LastPass offers a security check where it reviews all of your existing accounts and passwords and scores them according to whether or not they are unique and how strong they are. For any with flagged weaknesses, I was able to quickly go in and use the LastPass random password generator to create really strong passwords.
Time Will Tell
It’s only been a short while that I’ve had a password manager installed, but I’m already feeling more organized and secure. I’m hopeful this will put me in a good place to minimize any losses of my personal information when the next big bug is found, or when the next store is hacked.
How do you manage all of your passwords right now? Do you feel secure?
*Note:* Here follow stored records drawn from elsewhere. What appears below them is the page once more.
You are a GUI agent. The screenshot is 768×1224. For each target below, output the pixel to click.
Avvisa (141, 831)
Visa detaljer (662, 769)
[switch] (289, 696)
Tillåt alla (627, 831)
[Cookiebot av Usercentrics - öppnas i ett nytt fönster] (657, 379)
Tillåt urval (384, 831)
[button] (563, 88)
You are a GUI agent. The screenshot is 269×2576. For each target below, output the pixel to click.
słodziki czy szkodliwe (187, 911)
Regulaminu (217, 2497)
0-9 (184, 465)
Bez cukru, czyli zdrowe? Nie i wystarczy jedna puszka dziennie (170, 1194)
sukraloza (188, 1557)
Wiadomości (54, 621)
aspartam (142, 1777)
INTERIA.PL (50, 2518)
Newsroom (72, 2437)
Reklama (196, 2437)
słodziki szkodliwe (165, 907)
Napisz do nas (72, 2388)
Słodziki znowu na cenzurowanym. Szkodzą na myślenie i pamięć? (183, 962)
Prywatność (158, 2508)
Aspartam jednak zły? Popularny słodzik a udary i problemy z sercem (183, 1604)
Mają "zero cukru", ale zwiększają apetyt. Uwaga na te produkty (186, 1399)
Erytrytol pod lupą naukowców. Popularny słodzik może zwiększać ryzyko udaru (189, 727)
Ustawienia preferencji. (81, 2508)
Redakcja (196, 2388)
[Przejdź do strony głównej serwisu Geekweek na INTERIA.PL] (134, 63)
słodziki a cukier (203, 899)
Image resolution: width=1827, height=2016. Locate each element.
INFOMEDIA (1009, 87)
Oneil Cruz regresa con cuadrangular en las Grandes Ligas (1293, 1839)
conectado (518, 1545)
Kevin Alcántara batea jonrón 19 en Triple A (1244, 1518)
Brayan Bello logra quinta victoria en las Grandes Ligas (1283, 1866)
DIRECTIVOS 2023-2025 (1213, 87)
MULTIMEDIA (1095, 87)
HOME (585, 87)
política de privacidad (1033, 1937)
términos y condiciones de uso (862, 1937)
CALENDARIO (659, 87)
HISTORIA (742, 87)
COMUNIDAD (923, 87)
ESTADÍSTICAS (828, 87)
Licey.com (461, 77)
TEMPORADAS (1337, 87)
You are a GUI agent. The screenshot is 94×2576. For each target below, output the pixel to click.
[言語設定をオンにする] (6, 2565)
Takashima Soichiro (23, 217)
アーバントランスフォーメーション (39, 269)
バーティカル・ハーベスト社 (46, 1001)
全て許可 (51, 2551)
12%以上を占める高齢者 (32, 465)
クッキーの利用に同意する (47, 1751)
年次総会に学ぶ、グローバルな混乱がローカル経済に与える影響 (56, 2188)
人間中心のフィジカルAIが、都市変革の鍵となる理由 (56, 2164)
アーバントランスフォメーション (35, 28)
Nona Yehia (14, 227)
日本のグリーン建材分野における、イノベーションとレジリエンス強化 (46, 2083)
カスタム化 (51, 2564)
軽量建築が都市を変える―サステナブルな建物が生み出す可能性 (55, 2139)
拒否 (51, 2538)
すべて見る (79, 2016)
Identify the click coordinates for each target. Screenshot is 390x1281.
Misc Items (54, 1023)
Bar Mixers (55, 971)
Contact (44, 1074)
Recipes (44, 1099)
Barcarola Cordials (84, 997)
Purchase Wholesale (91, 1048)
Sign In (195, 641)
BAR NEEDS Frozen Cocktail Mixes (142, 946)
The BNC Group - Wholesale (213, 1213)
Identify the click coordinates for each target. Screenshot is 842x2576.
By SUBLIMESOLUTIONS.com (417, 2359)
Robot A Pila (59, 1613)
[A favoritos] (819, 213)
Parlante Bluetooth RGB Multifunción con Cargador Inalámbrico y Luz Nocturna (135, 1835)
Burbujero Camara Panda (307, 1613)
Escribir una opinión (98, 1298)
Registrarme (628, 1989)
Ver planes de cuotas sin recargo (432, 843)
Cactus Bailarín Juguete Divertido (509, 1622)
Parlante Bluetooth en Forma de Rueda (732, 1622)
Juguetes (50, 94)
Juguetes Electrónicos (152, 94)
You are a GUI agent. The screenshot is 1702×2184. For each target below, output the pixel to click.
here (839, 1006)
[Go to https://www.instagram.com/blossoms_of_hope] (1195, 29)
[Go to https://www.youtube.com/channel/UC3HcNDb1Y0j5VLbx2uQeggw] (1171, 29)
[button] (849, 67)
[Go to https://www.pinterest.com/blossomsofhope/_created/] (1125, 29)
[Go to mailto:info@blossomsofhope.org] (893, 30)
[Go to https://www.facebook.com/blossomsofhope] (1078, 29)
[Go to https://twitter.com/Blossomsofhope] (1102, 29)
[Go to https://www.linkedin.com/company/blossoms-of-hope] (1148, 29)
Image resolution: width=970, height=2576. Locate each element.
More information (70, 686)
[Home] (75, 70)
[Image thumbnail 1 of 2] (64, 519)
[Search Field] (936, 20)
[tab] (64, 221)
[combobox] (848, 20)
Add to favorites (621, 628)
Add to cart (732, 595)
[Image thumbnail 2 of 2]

Like Heddy, when the Heartbleed announcement came out, I knew it was time to head over to 1Password to make sure that my passwords were updated. I started using 1Password a year or two ago to manage my passwords, but I
was lax in making sure that every password was unique and as secure as
it could be.
1Password is available for Mac, Windows, Android and iOS. They also have a Mac/Windows bundle if you need to sync to different systems. And, they offer a family pack. They are really good at offering upgrades and they recently added a new feature to check your logins against sites affected by Heartbleed so you know to update them.
Why I like 1Password:
1) They have multiple “vaults” allowing you to share the passwords you choose with other family members or coworkers.
2) They have browser extensions that will auto-fill websites for you.
3) The iOS version has a built-in web browser for easily opening and logging into sites with a tap.
4) You can sync in multiple ways, including wi-fi and dropbox.
5) Your password database files are encrypted and cannot be unencrypted without your master password.
6) It comes with a password generator for easily creating a variety of types of passwords, in any length.
7) The browser extensions allow you to log into a site and automatically save the login to your vault.
8) I can organize my passwords by folders, as well as flag favorites that I need to access often.
9) It has a security audit built in to show you passwords that have not been changed recently, those that are used on more than one account, and those that are considered weak.
10) 1Password supports many types of accounts including logins, credit cards, email and ftp accounts and even notepad notes.
1Password has been a huge help in updating all my passwords. It took a few hours to sort them all out, but now I know if any one password is compromised, I can quickly and easily change that one.